Sudan’s protest leaders have called for nighttime demonstrations and marches in the capital, Khartoum, and elsewhere in the country, amid a tense standoff with the ruling military council over who should lead the transition after the removal of the autocrat Omar al-Bashir.
The protest leaders on Monday said they have begun a “revolutionary escalation” to pressure the Transitional Military Council (TMC) to hand over power to civilians and condemn the crackdown on a sit-in camp earlier this month.
Thousands of demonstrators who had camped outside the army headquarters in the capital for weeks were violently dispersed by gunmen in military fatigues on June 3, leaving dozens dead and hundreds wounded, according to doctors and witnesses.
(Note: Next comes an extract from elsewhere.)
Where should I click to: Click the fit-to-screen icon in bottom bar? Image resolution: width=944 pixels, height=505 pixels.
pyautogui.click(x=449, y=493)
Protesters blame the Rapid Support Forces (RSF) paramilitary group for the crackdown and the TMC says it has launched an investigation.
The sit-in was initially held seeking the removal of al-Bashir and later to demand that the army generals who toppled him hand power to a civilian administration.
The protest camp was dispersed after talks between the Freedom and Change alliance, the umbrella protest movement, and a transitional military council collapsed over installing civilian rule.
At least 128 people have been killed since the June 3 crackdown, the majority the day the sit-in was cleared, according to doctors linked to the protest movement.